THE PROBLEM: Gather every line of the entries that includes the word "computer".

====== RECORDS SHOWN

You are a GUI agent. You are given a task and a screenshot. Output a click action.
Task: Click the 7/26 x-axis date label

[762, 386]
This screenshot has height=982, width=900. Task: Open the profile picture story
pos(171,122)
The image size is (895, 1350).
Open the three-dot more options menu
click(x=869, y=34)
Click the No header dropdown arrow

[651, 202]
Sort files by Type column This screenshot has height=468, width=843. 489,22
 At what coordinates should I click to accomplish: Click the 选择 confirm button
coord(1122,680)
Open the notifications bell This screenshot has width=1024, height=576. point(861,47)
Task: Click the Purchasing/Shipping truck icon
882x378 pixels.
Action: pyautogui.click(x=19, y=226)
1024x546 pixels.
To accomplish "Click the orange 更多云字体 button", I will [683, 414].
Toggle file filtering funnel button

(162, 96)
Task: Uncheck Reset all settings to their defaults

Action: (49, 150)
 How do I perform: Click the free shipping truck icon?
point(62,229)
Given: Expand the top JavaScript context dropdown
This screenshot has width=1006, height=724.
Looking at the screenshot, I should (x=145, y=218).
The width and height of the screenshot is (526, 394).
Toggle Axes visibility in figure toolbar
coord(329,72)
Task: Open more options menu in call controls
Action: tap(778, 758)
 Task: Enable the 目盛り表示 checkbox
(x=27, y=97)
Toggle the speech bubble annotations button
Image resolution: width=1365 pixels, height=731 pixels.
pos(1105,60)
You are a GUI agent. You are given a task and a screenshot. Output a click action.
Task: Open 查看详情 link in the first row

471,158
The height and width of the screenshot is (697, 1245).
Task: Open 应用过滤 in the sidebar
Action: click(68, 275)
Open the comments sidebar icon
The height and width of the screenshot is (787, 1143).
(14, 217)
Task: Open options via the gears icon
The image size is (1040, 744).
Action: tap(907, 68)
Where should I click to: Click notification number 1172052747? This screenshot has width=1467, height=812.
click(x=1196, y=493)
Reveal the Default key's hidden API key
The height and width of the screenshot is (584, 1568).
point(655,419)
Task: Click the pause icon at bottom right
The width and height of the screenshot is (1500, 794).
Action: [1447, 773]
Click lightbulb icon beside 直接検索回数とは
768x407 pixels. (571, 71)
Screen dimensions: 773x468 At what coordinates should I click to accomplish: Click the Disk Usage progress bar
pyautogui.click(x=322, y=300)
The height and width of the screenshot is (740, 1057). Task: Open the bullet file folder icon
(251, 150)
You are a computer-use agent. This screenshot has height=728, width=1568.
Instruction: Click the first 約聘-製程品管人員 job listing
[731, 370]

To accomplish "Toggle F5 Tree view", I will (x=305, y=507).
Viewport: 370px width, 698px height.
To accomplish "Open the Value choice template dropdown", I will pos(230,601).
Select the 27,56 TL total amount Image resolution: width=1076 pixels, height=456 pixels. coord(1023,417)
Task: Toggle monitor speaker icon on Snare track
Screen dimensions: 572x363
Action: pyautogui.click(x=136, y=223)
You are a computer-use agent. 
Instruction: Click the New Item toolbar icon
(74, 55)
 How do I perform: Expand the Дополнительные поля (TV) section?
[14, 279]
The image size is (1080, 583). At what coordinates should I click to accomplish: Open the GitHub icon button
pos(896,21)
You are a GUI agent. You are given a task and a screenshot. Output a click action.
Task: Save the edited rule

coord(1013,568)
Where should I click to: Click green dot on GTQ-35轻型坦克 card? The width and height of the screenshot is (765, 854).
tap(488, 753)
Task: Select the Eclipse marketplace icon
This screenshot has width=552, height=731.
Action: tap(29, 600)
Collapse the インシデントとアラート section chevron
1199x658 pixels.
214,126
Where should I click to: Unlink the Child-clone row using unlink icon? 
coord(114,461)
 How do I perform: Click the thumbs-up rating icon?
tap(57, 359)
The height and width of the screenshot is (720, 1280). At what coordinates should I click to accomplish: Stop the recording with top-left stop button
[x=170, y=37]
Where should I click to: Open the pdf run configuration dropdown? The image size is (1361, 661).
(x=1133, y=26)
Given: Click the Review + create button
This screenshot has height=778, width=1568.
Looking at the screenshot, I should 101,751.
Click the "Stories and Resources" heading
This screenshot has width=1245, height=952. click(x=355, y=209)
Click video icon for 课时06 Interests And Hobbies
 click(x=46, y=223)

============

RESULT OF THIS TASK:
You are a computer-use agent. This screenshot has height=728, width=1568.
You are a computer-use agent. 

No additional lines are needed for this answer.